MinimumInDegree(G) : GrphMultDir -> RngIntElt, GrphVert
Minindeg(G)) : GrphMultDir -> RngIntElt, GrphVert
The minimum indegree of the vertices of the multidigraph G. This function returns two values: the minimum indegree, and the first vertex of G having that degree.
MaximumOutDegree(G) : GrphMultDir -> RngIntElt, GrphVert
Maxoutdeg(G) : GrphMultDir -> RngIntElt, GrphVert
The maximum outdegree of the vertices of the multidigraph G. This function returns two values: the maximum outdegree, and the first vertex of G having that degree.
MinimumOutDegree(G) : GrphMultDir -> RngIntElt, GrphVert
Minoutdeg(G) : GrphMultDir -> RngIntElt, GrphVert
The minimum outdegree of the vertices of the multidigraph G. This function returns two values: the minimum outdegree, and the first vertex of G having that degree.
Degree(u) : GrphVert -> RngIntElt
Given a vertex u belonging to the multidigraph G, return the total degree of u, i.e. the sum of the in--degree and out--degree for u.
MaximumDegree(G) : GrphMultDir -> RngIntElt, GrphVert
Maxdeg(G) : GrphMultDir -> RngIntElt, GrphVert
The maximum total degree of the vertices of the multidigraph G. This function returns two values: the maximum total degree, and the first vertex of G having that degree.
MinimumDegree(G) : GrphMultDir -> RngIntElt, GrphVert
Mindeg(G) : GrphMultDir -> RngIntElt, GrphVert
The minimum total degree of the vertices of the multidigraph G. This function returns two values: the minimum total degree, and the first vertex of G having that degree.
Alldeg(G, n) : GrphMultDir, RngIntElt -> { GrphVert }
Given a multidigraph G, and a non--negative integer n, return the set of all vertices of G that have total degree equal to n.
DegreeSequence(G) : GrphMultDir -> [ GrphVert ]
Given a multidigraph G such that the maximum degree of any vertex of G is r, return a sequence D of length r + 1, such that D[i], 1 ≤i ≤r + 1, is the number of vertices in G having degree i - 1.
InNeighbours(u) : GrphVert -> { GrphVert }
InNeighbors(u) : GrphVert -> { GrphVert }
Given a vertex u of a multidigraph G, return the set containing all vertices v such that [v, u] is an edge in G, i.e. the initial vertex of all edges that are directed into the vertex u.

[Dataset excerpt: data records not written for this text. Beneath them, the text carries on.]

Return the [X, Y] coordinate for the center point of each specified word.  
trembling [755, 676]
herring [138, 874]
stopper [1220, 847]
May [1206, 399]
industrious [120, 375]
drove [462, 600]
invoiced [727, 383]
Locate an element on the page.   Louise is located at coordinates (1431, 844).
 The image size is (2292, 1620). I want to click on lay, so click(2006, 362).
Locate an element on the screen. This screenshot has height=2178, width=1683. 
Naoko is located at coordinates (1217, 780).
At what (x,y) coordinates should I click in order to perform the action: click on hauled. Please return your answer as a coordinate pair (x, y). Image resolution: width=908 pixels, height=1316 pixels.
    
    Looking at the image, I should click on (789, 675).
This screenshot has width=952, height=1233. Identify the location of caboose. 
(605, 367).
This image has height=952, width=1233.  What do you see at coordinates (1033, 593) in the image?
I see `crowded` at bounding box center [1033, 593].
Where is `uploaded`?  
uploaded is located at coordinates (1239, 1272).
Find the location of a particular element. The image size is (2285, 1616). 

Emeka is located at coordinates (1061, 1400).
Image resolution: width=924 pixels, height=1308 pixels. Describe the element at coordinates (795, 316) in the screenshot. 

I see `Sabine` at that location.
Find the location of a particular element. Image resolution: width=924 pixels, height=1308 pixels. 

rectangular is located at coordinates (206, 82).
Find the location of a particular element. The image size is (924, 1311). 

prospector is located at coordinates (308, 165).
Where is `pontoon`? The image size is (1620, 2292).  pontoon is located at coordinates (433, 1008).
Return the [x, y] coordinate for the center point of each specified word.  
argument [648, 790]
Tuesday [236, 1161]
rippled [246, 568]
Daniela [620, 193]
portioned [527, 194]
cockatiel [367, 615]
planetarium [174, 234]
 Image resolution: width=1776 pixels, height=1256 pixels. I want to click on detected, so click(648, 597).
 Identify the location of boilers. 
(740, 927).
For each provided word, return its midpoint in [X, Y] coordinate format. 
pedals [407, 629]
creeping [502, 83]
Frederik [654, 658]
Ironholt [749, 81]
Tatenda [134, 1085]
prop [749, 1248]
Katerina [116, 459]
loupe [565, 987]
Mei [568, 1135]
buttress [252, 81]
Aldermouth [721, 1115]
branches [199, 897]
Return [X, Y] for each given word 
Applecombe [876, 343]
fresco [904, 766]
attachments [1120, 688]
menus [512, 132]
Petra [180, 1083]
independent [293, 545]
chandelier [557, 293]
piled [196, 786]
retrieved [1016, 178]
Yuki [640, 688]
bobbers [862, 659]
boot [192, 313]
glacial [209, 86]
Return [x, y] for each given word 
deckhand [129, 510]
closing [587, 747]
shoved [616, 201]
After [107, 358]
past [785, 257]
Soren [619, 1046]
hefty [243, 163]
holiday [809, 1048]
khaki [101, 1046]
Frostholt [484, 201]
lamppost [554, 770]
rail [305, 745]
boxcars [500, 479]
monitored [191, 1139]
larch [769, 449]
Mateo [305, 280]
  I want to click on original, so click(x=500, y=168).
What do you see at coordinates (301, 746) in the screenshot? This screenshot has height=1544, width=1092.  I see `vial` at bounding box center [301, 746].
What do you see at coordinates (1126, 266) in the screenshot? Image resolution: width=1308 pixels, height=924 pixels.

OutNeighbours(u) : GrphVert -> { GrphVert }
OutNeighbors(u) : GrphVert -> { GrphVert }
Given a vertex u of the multidigraph G, return the set of vertices v of G such that [u, v] is an edge in G, i.e. the set of vertices v that are terminal vertices of edges directed from u to v.
IncidentEdges(u) : GrphVert -> { GrphEdge }
Given a vertex u of a graph G, return the set of all edges incident with the vertex u, that is, the set of all edges incident into u and incident from u.
V2.28, 13 July 2023